DATASET RECORDS:
————————

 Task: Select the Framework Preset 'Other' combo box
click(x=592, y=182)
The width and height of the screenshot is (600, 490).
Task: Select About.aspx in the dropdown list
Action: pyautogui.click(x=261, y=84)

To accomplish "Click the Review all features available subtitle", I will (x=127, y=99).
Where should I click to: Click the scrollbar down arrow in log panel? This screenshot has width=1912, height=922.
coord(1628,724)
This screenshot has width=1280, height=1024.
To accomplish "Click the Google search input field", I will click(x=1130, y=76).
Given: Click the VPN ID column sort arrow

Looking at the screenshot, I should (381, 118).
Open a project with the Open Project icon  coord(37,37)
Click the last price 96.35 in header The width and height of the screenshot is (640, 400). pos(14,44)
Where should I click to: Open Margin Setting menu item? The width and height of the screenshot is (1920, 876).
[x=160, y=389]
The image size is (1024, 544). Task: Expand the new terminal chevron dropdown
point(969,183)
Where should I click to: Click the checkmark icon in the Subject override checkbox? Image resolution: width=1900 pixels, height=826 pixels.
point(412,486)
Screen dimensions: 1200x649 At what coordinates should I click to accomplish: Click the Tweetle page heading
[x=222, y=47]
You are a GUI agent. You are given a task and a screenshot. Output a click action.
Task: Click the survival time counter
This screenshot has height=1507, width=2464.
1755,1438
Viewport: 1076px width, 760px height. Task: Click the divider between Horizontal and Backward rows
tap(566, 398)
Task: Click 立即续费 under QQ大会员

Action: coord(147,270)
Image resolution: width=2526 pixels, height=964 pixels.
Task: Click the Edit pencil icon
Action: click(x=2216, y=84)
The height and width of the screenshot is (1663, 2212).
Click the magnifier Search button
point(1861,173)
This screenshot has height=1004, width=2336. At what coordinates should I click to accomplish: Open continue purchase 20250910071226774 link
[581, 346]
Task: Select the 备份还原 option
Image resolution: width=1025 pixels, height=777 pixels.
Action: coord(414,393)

————————

Reproduce the material above line for line, with no changes.

RESPONSE BELOW:
 Task: Select the Framework Preset 'Other' combo box
click(x=592, y=182)
The width and height of the screenshot is (600, 490).
Task: Select About.aspx in the dropdown list
Action: pyautogui.click(x=261, y=84)

To accomplish "Click the Review all features available subtitle", I will (x=127, y=99).
Where should I click to: Click the scrollbar down arrow in log panel? This screenshot has width=1912, height=922.
coord(1628,724)
This screenshot has width=1280, height=1024.
To accomplish "Click the Google search input field", I will click(x=1130, y=76).
Given: Click the VPN ID column sort arrow

Looking at the screenshot, I should (381, 118).
Open a project with the Open Project icon  coord(37,37)
Click the last price 96.35 in header The width and height of the screenshot is (640, 400). pos(14,44)
Where should I click to: Open Margin Setting menu item? The width and height of the screenshot is (1920, 876).
[x=160, y=389]
The image size is (1024, 544). Task: Expand the new terminal chevron dropdown
point(969,183)
Where should I click to: Click the checkmark icon in the Subject override checkbox? Image resolution: width=1900 pixels, height=826 pixels.
point(412,486)
Screen dimensions: 1200x649 At what coordinates should I click to accomplish: Click the Tweetle page heading
[x=222, y=47]
You are a GUI agent. You are given a task and a screenshot. Output a click action.
Task: Click the survival time counter
This screenshot has height=1507, width=2464.
1755,1438
Viewport: 1076px width, 760px height. Task: Click the divider between Horizontal and Backward rows
tap(566, 398)
Task: Click 立即续费 under QQ大会员

Action: coord(147,270)
Image resolution: width=2526 pixels, height=964 pixels.
Task: Click the Edit pencil icon
Action: click(x=2216, y=84)
The height and width of the screenshot is (1663, 2212).
Click the magnifier Search button
point(1861,173)
This screenshot has height=1004, width=2336. At what coordinates should I click to accomplish: Open continue purchase 20250910071226774 link
[581, 346]
Task: Select the 备份还原 option
Image resolution: width=1025 pixels, height=777 pixels.
Action: coord(414,393)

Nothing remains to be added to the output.